== Text provided ==
Restorative Justice in Rwanda

Restorative Justice in Rwanda

View of Kigali from a hilltop

The following blog post was contributed by Master of Science in Conflict Management and Resolution student Kay Wilson.

Before I traveled to Rwanda, I knew about as much about the country as every other person in the United States. I had seen the movie Hotel Rwanda in high school. I had some vague recollection of Don Cheadle yelling at diplomats on the phone. That was where my expertise ended. This limited frame of reference did nothing to prepare me for the incredible country I was about to visit. While visiting Rwanda, I learned that the history of violence there is only the beginning of the story. What is incredible is what happened after the 1994 genocide. In the face of insurmountable loss and suffering, Rwanda became one of the best examples of restorative justice in the world.

When we arrived in Rwanda, we spent our first few days learning about the history of the genocide. This involved a deeply moving trip to the Kigali Genocide Memorial. It was during this trip that I truly came to understand what had happened in 1994. In April of that year, the Rwandan government, led by the majority ethnic group, the Hutu, launched a genocidal campaign against the minority ethnic group, the Tutsi. This coordinated attack had been planned for years in advance. In the months leading up to the genocide, the international community had a good sense of the impending danger, yet they failed to act. After the genocide commenced, the international community still failed to intervene. An armed rebel group, the Rwandan Patriotic Front (RPF), fought the genocidal government to end the violence. The RPF is the dominant political party in Rwanda to this day.

== Challenges ==
1: Translate this sentence from the post on restorative justice in Rwanda into Spanish: "What is incredible is what happened after the 1994 genocide."
2: Reproduce word for word everything in the Rwanda post from "View of Kigali" down to "in the world.".

== Material shown ==
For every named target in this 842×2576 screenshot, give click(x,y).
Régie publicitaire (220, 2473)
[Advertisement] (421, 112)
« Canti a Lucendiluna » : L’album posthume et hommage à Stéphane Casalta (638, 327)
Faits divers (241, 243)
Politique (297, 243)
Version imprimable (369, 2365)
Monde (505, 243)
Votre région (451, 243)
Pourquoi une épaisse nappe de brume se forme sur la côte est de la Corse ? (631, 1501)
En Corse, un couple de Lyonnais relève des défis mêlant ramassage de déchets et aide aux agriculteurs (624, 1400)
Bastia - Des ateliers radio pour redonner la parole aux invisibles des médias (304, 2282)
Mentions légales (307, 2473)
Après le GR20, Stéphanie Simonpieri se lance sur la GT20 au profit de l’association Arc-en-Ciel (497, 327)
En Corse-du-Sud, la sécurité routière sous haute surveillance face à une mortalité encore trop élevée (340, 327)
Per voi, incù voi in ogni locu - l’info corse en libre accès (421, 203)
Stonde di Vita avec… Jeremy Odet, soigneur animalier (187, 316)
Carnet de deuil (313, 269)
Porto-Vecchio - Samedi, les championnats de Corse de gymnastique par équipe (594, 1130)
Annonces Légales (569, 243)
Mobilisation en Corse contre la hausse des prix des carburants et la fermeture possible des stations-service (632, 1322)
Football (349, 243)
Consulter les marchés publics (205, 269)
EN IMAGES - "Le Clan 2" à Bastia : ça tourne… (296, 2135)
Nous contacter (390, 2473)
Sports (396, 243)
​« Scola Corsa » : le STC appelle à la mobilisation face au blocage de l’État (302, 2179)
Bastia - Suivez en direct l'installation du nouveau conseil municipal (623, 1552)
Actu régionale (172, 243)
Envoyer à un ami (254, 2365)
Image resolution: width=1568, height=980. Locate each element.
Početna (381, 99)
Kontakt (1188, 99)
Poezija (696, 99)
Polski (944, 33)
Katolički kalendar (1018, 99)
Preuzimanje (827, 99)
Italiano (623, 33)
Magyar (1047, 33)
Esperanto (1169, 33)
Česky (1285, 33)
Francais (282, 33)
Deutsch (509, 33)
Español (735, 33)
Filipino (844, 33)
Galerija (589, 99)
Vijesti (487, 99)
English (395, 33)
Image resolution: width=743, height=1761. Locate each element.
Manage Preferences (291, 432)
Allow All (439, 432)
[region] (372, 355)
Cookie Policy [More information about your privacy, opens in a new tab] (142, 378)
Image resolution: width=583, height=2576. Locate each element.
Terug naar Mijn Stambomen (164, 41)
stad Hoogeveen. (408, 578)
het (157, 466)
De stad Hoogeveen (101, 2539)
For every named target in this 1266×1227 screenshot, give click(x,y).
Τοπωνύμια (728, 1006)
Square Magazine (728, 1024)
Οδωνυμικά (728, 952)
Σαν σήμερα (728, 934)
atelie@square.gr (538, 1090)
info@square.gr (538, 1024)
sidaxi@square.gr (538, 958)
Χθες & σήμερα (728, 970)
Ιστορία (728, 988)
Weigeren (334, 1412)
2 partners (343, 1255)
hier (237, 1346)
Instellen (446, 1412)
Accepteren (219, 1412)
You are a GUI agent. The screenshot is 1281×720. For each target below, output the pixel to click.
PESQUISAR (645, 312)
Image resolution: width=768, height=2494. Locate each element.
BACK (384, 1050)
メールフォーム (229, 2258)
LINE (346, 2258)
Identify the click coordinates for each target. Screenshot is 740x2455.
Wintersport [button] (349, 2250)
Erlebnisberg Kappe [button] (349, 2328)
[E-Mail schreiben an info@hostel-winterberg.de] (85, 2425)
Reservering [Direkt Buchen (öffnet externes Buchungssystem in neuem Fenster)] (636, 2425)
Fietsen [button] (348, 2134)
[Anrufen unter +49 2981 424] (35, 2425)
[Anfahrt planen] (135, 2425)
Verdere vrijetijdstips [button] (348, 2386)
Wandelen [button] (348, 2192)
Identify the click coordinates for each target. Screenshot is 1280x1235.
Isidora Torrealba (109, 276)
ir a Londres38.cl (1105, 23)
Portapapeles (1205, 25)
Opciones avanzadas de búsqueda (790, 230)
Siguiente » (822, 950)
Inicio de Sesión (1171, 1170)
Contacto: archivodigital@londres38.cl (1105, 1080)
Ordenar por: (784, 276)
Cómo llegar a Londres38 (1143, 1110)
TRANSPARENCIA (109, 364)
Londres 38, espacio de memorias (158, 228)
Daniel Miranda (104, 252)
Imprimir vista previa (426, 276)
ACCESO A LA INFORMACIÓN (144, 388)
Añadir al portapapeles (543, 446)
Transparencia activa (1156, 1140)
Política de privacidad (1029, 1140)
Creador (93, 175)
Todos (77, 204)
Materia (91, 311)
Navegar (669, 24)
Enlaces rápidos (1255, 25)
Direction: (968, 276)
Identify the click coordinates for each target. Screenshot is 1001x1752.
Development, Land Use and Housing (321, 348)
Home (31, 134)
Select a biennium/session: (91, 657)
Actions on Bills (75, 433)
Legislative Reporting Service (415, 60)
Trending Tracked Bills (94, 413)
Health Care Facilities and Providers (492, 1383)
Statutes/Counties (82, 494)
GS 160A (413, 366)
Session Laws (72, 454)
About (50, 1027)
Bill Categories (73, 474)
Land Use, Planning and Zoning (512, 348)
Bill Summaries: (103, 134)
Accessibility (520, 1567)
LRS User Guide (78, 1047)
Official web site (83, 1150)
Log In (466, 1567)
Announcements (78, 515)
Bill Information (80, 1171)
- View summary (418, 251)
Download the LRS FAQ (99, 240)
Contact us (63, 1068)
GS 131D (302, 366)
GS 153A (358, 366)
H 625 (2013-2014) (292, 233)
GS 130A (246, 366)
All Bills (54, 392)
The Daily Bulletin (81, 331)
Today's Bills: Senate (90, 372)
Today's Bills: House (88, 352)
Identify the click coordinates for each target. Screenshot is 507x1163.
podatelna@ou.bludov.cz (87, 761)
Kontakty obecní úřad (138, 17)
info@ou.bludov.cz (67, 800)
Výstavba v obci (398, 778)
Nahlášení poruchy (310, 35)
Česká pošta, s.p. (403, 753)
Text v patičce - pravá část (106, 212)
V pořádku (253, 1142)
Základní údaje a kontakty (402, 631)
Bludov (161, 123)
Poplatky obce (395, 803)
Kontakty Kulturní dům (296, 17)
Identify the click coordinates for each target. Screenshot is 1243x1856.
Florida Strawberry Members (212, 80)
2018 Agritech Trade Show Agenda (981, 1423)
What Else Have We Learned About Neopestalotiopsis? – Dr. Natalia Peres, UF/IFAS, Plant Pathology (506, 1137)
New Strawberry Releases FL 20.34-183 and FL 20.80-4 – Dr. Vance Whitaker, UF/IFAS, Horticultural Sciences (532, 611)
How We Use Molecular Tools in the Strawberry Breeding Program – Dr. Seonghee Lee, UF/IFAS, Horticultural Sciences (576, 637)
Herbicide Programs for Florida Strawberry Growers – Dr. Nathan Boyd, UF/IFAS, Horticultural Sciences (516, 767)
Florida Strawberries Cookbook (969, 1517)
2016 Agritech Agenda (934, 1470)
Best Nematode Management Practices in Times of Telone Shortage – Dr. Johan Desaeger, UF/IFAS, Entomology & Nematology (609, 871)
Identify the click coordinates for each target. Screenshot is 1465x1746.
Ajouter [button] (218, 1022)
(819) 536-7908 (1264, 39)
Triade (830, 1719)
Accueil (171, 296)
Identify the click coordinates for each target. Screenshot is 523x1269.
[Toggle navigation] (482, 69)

== Task answers ==
1: Lo increíble es lo que sucedió después del genocidio de 1994.

2:
View of Kigali from a hilltop

The following blog post was contributed by Master of Science in Conflict Management and Resolution student Kay Wilson.

Before I traveled to Rwanda, I knew about as much about the country as every other person in the United States. I had seen the movie Hotel Rwanda in high school. I had some vague recollection of Don Cheadle yelling at diplomats on the phone. That was where my expertise ended. This limited frame of reference did nothing to prepare me for the incredible country I was about to visit. While visiting Rwanda, I learned that the history of violence there is only the beginning of the story. What is incredible is what happened after the 1994 genocide. In the face of insurmountable loss and suffering, Rwanda became one of the best examples of restorative justice in the world.